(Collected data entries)
-.-.-

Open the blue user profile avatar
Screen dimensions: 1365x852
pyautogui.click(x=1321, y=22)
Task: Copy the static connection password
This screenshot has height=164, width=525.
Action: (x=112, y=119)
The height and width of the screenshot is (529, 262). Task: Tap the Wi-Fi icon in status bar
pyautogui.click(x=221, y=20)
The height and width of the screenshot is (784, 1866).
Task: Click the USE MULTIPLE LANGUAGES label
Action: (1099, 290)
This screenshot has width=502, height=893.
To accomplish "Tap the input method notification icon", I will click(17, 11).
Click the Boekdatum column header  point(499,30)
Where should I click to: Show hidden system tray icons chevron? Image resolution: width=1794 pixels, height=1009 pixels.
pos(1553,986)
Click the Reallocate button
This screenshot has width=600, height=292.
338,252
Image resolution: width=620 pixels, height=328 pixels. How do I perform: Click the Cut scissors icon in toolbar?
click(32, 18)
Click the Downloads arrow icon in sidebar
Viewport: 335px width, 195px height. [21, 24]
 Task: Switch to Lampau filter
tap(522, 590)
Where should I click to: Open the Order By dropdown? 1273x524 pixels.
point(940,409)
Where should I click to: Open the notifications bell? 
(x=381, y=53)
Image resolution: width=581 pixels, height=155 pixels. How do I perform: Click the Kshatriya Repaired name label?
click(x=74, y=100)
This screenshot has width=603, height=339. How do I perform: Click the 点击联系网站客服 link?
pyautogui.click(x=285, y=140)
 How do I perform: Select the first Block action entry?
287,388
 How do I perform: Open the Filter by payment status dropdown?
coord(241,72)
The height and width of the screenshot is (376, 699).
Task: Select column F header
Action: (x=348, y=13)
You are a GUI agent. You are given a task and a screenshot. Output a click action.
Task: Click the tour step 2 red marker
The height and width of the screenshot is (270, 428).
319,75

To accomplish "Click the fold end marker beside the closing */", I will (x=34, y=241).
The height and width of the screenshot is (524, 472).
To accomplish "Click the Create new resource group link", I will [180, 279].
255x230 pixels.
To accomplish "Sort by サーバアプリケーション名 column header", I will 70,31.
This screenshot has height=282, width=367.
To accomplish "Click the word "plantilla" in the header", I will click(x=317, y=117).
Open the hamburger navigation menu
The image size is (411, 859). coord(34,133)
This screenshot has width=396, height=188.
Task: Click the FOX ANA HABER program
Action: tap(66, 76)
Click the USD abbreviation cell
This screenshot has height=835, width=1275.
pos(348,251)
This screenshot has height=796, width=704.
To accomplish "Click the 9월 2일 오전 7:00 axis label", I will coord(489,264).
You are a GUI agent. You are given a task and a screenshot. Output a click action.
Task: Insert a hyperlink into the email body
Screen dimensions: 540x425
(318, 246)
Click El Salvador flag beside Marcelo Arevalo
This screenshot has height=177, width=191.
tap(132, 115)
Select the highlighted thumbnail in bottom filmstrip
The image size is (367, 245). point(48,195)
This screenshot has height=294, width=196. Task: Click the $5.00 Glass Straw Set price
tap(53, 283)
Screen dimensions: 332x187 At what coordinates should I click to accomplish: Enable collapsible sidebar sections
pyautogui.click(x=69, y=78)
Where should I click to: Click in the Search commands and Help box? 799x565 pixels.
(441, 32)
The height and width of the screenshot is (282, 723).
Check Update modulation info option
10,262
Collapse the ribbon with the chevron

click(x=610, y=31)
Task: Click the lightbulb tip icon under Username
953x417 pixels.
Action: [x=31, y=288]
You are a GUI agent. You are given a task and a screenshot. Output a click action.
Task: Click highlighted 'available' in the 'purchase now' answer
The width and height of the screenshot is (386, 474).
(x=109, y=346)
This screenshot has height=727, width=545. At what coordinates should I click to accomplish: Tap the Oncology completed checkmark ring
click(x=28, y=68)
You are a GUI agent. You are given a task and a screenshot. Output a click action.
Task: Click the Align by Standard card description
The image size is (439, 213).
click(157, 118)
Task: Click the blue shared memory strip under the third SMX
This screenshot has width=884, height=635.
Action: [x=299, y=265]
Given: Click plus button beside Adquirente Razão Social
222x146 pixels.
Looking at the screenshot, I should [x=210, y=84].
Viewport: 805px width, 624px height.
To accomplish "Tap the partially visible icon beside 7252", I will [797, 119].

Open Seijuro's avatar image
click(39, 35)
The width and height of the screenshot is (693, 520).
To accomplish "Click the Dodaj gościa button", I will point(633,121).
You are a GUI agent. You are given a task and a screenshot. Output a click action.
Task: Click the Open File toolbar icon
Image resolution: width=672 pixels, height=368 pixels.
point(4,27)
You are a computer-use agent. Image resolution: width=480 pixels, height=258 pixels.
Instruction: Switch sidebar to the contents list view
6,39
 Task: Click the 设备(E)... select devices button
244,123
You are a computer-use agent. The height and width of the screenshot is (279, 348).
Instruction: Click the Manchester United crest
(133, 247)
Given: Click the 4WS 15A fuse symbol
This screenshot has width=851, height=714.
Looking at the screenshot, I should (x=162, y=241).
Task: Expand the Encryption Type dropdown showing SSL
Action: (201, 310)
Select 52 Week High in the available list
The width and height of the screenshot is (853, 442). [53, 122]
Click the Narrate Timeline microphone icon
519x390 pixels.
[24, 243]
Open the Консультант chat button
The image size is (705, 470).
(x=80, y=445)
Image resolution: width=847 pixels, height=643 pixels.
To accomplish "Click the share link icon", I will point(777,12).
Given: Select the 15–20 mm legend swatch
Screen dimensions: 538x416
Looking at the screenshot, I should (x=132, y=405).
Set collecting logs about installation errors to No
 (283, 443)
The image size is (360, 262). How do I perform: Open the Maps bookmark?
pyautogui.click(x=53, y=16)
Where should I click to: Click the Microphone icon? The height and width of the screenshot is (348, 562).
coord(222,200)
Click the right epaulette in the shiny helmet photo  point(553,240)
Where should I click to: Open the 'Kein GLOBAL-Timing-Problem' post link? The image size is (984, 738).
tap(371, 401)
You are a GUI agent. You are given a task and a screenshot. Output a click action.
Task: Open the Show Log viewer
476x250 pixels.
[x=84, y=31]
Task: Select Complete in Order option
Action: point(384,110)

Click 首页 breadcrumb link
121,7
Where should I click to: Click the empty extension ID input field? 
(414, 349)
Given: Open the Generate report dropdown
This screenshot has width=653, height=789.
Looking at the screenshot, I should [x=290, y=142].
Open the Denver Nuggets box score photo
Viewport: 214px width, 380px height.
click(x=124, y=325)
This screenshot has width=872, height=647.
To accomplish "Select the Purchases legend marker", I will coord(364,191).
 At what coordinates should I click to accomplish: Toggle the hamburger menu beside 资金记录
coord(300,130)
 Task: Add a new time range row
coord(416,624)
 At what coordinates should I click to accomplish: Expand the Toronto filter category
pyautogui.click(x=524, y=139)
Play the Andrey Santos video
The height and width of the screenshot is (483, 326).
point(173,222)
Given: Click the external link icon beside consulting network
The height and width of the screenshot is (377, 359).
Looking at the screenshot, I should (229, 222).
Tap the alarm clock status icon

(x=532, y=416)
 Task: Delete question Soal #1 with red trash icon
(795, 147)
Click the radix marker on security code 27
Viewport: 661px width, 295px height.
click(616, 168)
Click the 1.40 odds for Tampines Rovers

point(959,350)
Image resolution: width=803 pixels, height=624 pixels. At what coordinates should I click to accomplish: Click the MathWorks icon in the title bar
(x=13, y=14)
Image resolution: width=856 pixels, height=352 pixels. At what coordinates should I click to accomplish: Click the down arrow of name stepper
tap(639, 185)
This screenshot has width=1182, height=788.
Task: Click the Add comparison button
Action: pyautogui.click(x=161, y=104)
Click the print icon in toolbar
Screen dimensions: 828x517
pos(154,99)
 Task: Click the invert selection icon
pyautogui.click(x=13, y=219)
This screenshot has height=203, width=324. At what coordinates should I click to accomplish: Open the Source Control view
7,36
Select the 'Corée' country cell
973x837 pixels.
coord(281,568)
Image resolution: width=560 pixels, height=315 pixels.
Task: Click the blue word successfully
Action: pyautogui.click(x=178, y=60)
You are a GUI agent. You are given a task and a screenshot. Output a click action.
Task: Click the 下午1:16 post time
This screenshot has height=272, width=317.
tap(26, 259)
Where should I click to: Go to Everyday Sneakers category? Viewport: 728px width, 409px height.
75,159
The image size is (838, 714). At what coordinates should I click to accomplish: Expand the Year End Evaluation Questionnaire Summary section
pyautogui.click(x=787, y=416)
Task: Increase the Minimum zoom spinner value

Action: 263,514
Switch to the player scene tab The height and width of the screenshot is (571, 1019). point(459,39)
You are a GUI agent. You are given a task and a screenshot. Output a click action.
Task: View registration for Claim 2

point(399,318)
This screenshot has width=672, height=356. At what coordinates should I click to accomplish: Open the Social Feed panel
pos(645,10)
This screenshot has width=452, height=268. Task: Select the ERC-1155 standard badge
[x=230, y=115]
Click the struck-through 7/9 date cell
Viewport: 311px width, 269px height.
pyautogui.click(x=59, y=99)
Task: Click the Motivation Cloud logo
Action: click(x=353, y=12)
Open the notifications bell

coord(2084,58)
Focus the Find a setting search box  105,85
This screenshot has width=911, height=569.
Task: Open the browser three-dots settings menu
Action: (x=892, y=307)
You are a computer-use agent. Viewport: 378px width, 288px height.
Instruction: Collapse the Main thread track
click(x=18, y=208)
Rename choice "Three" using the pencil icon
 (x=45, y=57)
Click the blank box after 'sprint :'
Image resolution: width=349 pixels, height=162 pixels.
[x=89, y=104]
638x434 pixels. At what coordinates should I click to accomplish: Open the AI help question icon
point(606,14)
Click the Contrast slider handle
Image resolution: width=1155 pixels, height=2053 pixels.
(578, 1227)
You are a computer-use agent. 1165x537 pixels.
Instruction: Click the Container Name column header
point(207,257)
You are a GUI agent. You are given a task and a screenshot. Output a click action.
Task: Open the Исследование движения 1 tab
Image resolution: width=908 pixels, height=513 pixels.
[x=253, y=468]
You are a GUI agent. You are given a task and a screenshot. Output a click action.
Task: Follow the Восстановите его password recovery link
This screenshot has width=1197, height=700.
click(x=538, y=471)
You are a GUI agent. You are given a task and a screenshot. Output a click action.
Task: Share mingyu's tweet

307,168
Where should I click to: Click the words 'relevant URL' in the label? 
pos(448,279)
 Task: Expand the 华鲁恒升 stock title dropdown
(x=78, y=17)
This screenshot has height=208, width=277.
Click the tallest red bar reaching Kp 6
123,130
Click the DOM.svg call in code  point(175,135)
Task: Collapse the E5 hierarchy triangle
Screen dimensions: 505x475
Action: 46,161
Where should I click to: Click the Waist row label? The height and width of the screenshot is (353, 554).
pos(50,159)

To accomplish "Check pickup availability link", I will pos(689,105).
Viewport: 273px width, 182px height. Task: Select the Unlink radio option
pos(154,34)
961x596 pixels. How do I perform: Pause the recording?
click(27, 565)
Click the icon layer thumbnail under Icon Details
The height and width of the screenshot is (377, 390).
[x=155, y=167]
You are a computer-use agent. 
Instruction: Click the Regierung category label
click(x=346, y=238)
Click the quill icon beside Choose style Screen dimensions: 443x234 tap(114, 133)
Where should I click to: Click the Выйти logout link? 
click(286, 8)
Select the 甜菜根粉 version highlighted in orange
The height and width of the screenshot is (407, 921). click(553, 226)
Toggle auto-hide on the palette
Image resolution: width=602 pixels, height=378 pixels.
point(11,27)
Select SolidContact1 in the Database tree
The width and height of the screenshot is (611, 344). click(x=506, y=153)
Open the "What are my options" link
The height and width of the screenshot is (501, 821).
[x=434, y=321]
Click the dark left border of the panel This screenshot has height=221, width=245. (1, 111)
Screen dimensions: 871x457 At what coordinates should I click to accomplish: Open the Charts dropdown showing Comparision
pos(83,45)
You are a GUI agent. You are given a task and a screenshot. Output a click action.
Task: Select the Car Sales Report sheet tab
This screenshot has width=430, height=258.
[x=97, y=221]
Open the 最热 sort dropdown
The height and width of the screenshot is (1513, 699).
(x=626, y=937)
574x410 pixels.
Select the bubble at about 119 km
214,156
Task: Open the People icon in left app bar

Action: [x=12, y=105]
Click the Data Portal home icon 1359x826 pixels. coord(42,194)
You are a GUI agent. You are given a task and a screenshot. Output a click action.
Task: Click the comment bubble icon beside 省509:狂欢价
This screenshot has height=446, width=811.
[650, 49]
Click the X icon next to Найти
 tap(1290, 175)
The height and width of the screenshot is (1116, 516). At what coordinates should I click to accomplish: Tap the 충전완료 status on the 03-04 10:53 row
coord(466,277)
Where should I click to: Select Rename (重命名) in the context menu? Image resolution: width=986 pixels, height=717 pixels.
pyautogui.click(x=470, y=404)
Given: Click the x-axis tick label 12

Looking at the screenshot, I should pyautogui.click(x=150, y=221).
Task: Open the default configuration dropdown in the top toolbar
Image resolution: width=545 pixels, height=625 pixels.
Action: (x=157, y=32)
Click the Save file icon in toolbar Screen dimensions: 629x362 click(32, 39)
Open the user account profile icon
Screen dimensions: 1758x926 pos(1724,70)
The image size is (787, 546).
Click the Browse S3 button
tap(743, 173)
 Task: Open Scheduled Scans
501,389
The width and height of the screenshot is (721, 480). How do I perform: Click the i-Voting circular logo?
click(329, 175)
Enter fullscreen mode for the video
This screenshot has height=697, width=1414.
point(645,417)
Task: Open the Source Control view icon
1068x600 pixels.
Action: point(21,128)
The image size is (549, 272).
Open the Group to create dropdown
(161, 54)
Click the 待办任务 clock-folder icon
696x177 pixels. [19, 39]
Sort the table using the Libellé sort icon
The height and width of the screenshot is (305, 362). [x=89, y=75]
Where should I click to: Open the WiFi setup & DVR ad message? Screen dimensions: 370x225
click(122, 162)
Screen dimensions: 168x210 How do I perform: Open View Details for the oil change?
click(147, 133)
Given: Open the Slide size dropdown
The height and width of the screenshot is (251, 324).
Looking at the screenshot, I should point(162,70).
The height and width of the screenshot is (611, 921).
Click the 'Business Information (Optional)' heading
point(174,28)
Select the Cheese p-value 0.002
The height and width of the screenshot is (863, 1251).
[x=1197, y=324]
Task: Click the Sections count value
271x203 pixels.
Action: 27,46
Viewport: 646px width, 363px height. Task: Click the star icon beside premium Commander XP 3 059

-.-.-

* [Work item]:
Copy out each line carrying the string "video" from the data.

* [Worked solution]:
Play the Andrey Santos video
Enter fullscreen mode for the video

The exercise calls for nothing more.